GIVEN DATA:
_ _ _ _ _ _ _

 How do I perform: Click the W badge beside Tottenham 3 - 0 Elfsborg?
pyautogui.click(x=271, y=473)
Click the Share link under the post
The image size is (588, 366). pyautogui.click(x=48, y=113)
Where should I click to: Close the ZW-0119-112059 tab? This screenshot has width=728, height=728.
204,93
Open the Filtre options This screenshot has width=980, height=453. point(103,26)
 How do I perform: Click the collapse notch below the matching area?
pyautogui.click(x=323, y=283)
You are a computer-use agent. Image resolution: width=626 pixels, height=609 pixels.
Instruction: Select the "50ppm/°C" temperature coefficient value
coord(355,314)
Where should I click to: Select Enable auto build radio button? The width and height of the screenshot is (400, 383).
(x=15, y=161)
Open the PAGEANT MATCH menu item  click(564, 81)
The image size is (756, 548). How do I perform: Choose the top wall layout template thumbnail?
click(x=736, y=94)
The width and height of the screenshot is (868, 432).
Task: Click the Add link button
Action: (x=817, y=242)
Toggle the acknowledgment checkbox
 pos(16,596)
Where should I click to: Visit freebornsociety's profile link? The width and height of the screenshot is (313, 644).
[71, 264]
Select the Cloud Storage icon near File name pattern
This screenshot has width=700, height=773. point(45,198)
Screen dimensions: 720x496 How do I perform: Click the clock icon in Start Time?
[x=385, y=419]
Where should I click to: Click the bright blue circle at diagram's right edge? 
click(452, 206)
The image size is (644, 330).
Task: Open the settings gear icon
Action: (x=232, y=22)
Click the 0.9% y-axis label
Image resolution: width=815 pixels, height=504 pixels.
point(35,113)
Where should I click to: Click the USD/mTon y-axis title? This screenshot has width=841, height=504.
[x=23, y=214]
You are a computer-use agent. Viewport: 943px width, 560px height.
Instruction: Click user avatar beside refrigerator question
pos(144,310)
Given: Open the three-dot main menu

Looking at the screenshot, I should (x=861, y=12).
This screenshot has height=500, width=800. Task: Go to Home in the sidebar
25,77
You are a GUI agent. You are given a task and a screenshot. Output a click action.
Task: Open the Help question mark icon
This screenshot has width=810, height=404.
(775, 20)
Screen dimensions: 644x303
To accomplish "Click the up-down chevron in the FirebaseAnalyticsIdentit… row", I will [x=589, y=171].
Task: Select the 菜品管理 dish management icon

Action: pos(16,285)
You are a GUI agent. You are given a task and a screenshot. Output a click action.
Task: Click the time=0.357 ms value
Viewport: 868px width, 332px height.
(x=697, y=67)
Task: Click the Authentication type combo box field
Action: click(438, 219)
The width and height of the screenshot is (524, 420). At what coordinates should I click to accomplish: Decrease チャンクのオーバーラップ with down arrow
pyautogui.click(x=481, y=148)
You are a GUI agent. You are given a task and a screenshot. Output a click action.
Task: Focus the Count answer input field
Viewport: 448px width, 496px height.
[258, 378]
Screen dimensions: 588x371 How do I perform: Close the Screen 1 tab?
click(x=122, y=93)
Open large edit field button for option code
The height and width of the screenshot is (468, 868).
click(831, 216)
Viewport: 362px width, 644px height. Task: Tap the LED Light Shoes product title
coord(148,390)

_ _ _ _ _ _ _

GOAL OF THE EXERCISE: Repeat every entry exactly. Nothing may be dropped.

RESPONSE TO THE EXERCISE:
 How do I perform: Click the W badge beside Tottenham 3 - 0 Elfsborg?
pyautogui.click(x=271, y=473)
Click the Share link under the post
The image size is (588, 366). pyautogui.click(x=48, y=113)
Where should I click to: Close the ZW-0119-112059 tab? This screenshot has width=728, height=728.
204,93
Open the Filtre options This screenshot has width=980, height=453. point(103,26)
 How do I perform: Click the collapse notch below the matching area?
pyautogui.click(x=323, y=283)
You are a computer-use agent. Image resolution: width=626 pixels, height=609 pixels.
Instruction: Select the "50ppm/°C" temperature coefficient value
coord(355,314)
Where should I click to: Select Enable auto build radio button? The width and height of the screenshot is (400, 383).
(x=15, y=161)
Open the PAGEANT MATCH menu item  click(564, 81)
The image size is (756, 548). How do I perform: Choose the top wall layout template thumbnail?
click(x=736, y=94)
The width and height of the screenshot is (868, 432).
Task: Click the Add link button
Action: (x=817, y=242)
Toggle the acknowledgment checkbox
 pos(16,596)
Where should I click to: Visit freebornsociety's profile link? The width and height of the screenshot is (313, 644).
[71, 264]
Select the Cloud Storage icon near File name pattern
This screenshot has width=700, height=773. point(45,198)
Screen dimensions: 720x496 How do I perform: Click the clock icon in Start Time?
[x=385, y=419]
Where should I click to: Click the bright blue circle at diagram's right edge? 
click(452, 206)
The image size is (644, 330).
Task: Open the settings gear icon
Action: (x=232, y=22)
Click the 0.9% y-axis label
Image resolution: width=815 pixels, height=504 pixels.
point(35,113)
Where should I click to: Click the USD/mTon y-axis title? This screenshot has width=841, height=504.
[x=23, y=214]
You are a computer-use agent. Viewport: 943px width, 560px height.
Instruction: Click user avatar beside refrigerator question
pos(144,310)
Given: Open the three-dot main menu

Looking at the screenshot, I should (x=861, y=12).
This screenshot has height=500, width=800. Task: Go to Home in the sidebar
25,77
You are a GUI agent. You are given a task and a screenshot. Output a click action.
Task: Open the Help question mark icon
This screenshot has width=810, height=404.
(775, 20)
Screen dimensions: 644x303
To accomplish "Click the up-down chevron in the FirebaseAnalyticsIdentit… row", I will [x=589, y=171].
Task: Select the 菜品管理 dish management icon

Action: pos(16,285)
You are a GUI agent. You are given a task and a screenshot. Output a click action.
Task: Click the time=0.357 ms value
Viewport: 868px width, 332px height.
(x=697, y=67)
Task: Click the Authentication type combo box field
Action: click(438, 219)
The width and height of the screenshot is (524, 420). At what coordinates should I click to accomplish: Decrease チャンクのオーバーラップ with down arrow
pyautogui.click(x=481, y=148)
You are a GUI agent. You are given a task and a screenshot. Output a click action.
Task: Focus the Count answer input field
Viewport: 448px width, 496px height.
[258, 378]
Screen dimensions: 588x371 How do I perform: Close the Screen 1 tab?
click(x=122, y=93)
Open large edit field button for option code
The height and width of the screenshot is (468, 868).
click(831, 216)
Viewport: 362px width, 644px height. Task: Tap the LED Light Shoes product title
coord(148,390)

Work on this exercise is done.